- **DATA SUPPLIED**

........

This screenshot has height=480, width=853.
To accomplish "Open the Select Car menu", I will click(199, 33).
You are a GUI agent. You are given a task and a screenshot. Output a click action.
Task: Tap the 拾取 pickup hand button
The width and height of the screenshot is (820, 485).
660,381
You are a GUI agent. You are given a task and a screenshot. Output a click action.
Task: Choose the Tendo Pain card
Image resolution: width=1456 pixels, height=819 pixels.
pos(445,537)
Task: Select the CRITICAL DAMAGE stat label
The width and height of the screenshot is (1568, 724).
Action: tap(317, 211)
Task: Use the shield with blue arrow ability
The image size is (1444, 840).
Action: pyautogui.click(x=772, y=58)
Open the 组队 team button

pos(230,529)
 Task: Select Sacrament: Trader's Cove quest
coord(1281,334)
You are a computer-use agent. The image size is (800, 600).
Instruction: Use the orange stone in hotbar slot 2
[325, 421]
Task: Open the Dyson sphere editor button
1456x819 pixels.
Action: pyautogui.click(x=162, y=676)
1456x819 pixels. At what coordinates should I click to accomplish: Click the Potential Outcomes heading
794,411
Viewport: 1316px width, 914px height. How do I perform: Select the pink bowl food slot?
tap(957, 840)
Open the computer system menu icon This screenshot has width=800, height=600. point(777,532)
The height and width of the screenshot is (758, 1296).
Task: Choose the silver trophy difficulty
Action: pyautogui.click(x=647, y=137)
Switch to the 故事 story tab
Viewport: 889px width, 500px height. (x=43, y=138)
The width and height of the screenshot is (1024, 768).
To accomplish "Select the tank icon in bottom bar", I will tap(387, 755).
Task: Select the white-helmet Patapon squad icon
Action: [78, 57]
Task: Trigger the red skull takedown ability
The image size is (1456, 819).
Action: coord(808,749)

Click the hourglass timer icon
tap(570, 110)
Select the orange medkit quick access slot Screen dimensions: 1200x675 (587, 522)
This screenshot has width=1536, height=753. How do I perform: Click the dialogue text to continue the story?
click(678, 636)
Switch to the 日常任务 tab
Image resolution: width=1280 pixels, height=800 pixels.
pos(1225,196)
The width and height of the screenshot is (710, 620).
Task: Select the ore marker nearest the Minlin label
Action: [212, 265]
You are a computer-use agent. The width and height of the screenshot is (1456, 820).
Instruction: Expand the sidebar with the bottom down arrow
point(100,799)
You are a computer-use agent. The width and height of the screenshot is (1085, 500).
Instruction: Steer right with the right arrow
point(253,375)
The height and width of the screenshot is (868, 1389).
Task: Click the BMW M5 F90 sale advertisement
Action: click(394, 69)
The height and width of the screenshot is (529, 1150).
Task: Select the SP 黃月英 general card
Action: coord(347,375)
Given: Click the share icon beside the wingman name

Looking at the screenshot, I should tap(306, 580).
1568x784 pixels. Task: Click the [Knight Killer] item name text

........

Identify every line of the material that contains the string "will", treating uppercase and lowercase as different, and copy each such line.

To accomplish "Open the Select Car menu", I will click(199, 33).
To accomplish "Select the tank icon in bottom bar", I will tap(387, 755).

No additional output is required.